The mothers of kids in the savings account group were also encouraged to create their own account for their children and were provided with a $100 initial deposit. Depending on a family's economic status, their additional deposits to the account were matched.
When the children in both groups were four years old, their mothers completed a questionnaire that scored the children's social and emotional behavior on a scale from zero to 170. Lower scores indicate better behavior.
Overall, the researchers found that children in the savings group scored about 29 points on the social and emotional development scale, compared to about 31 points among the kids in the comparison group.
That two-point difference in social and emotional development, the researchers write in JAMA Pediatrics, is about the effect seen from introducing the Head Start program, which is a U.S. program that prepares young children for school.
"We have to think of this effect size in the context of general child development," Jin Huang said. "We can see that $1,000 is not a lot of money and we get a similar effect size from a large child development program."
Huang is the study's lead author and a social policy researcher at the College for Public Health and Social Justice at St.
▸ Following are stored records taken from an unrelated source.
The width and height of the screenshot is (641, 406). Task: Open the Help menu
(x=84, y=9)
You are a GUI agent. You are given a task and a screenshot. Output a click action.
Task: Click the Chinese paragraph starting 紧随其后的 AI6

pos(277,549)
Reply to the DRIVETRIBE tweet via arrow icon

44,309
Louis University.
The researchers found that the difference in social and emotional development scores was even more pronounced among children from families in typically disadvantaged groups, including those with low education, low economic status and who receive welfare.
Also, the benefits were seen regardless of whether the mothers went on to open another savings account with the $100. Only about 15 percent did by the end of 2011.
The researchers write that the differences in the children who received savings accounts are likely due to changes in the attitude of parents.
For example, the savings accounts may encourage mothers to raise the expectations that they have for their children and increase the support that they provide to them. That additional positive attention and encouragement may have some influence on the child's behavior and development, Huang's team wrote in JAMA Pediatrics.
One mother told the researchers that she's going to have to get her son through school so he can use the money and go to college.
In an editorial accompanying the new study, Fredrick Zimmerman, an economist at the University of California, Los Angeles, compared the accounts to a program in Finland that provides a box filled with basic baby supplies to new mothers.
"The arrival of a box filled with baby clothes carries a powerfully tangible sign that the baby is both real and a welcome member of society," he wrote, adding that the savings program may work in a similar way.